→ **Given data**:
┌──
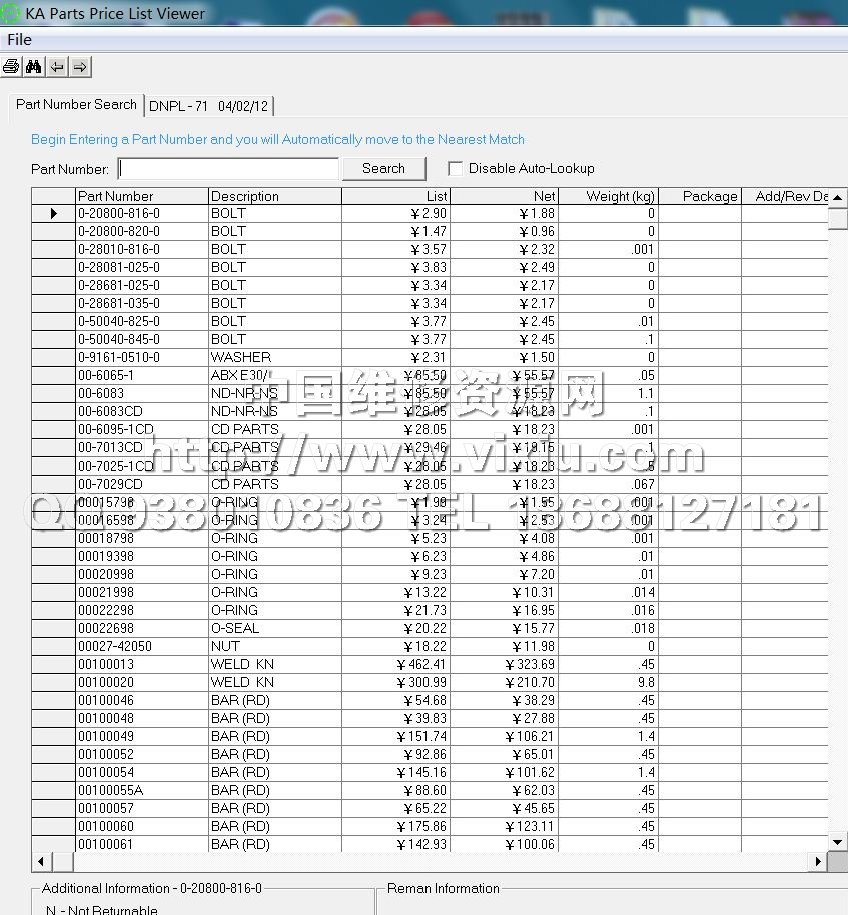Click the vertical scrollbar up arrow

pyautogui.click(x=838, y=197)
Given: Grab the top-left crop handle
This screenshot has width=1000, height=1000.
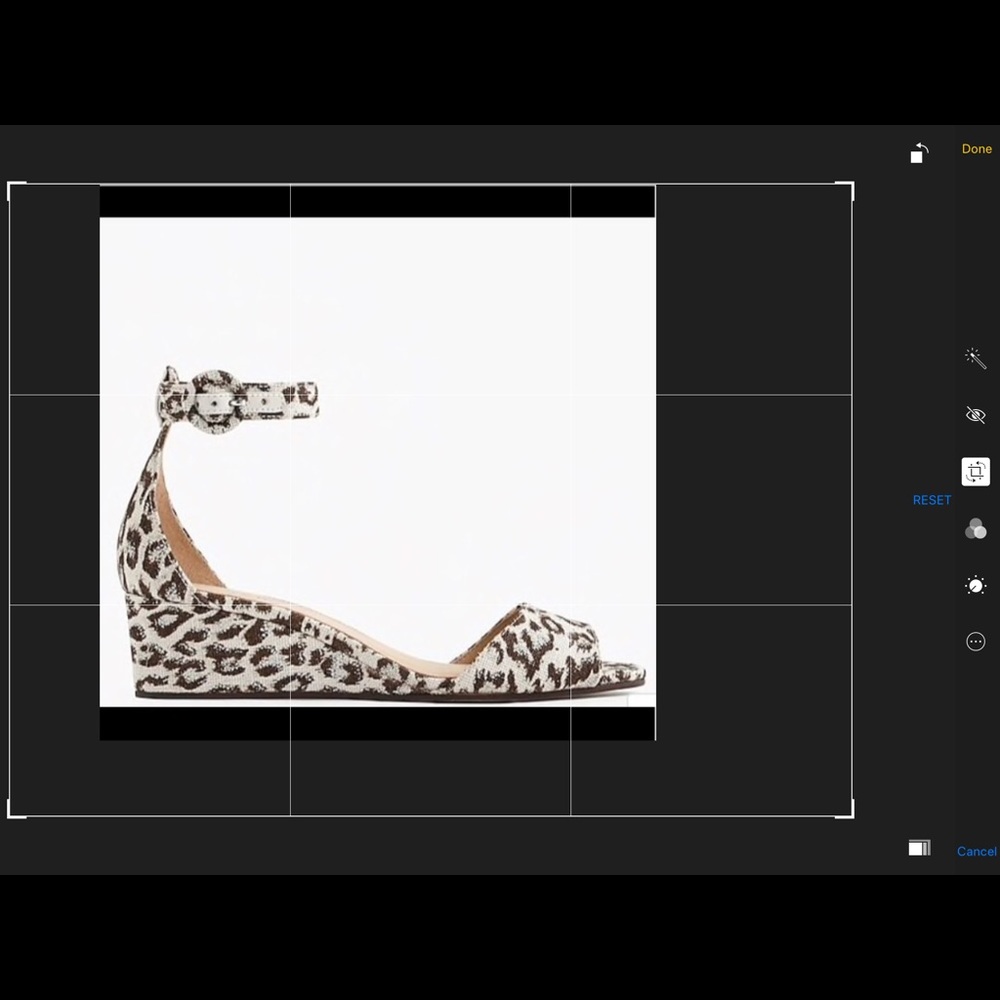Looking at the screenshot, I should point(12,185).
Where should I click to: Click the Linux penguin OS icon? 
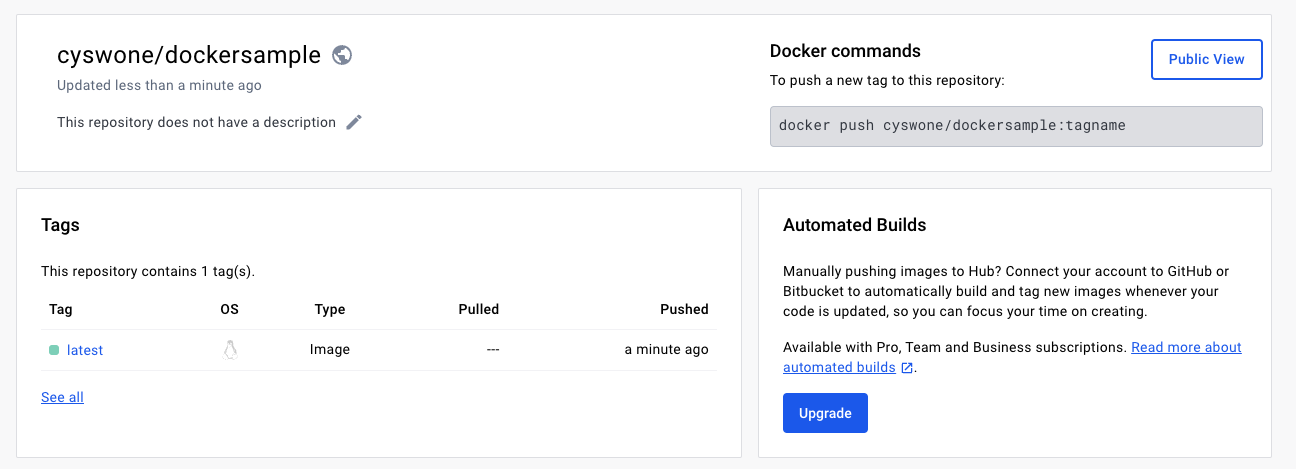[230, 350]
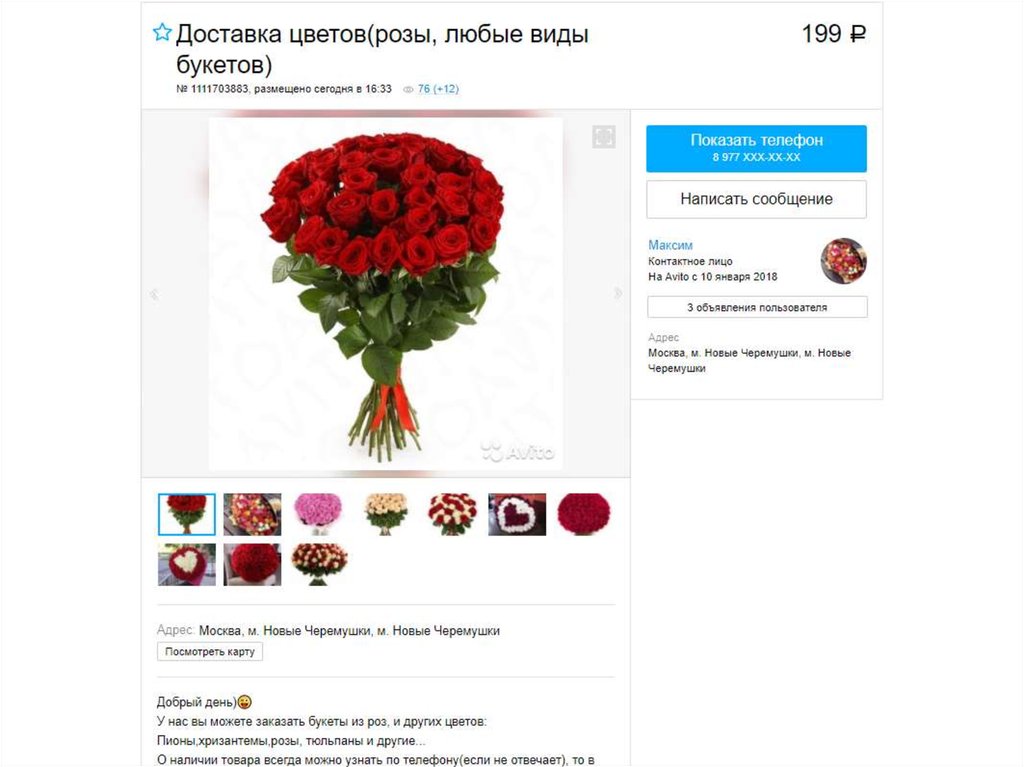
└──
→ **Exercise**:
All that is needed here is the run of lines from the one containing "Given: Grab the top-left crop handle" through the end of the material above, reproduced exactly and without pictures.

→ **Solution to this task**:
Given: Grab the top-left crop handle
This screenshot has width=1000, height=1000.
Looking at the screenshot, I should point(12,185).
Where should I click to: Click the Linux penguin OS icon? 
[230, 350]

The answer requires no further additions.